*AIM OF THE TASK*:
Give back, word for word, every line from the one containing "Divorcee Lata ki" to the end of the listing, and nothing more.

*THE DATA*:
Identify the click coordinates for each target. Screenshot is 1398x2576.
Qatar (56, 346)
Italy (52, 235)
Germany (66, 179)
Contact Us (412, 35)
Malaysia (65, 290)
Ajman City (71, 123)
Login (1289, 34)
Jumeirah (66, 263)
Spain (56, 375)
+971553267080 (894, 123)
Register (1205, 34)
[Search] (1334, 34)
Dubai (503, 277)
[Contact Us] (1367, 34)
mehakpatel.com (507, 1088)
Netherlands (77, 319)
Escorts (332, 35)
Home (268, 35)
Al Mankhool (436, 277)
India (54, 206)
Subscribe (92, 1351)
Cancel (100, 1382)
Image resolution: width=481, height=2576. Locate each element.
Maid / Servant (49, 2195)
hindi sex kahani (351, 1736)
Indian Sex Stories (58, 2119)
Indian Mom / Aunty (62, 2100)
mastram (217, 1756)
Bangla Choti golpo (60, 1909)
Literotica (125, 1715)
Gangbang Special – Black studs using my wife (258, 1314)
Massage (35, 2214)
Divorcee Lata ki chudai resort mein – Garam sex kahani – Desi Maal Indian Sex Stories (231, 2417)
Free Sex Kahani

*THE ANSWER*:
Divorcee Lata ki chudai resort mein – Garam sex kahani – Desi Maal Indian Sex Stories (231, 2417)
Free Sex Kahani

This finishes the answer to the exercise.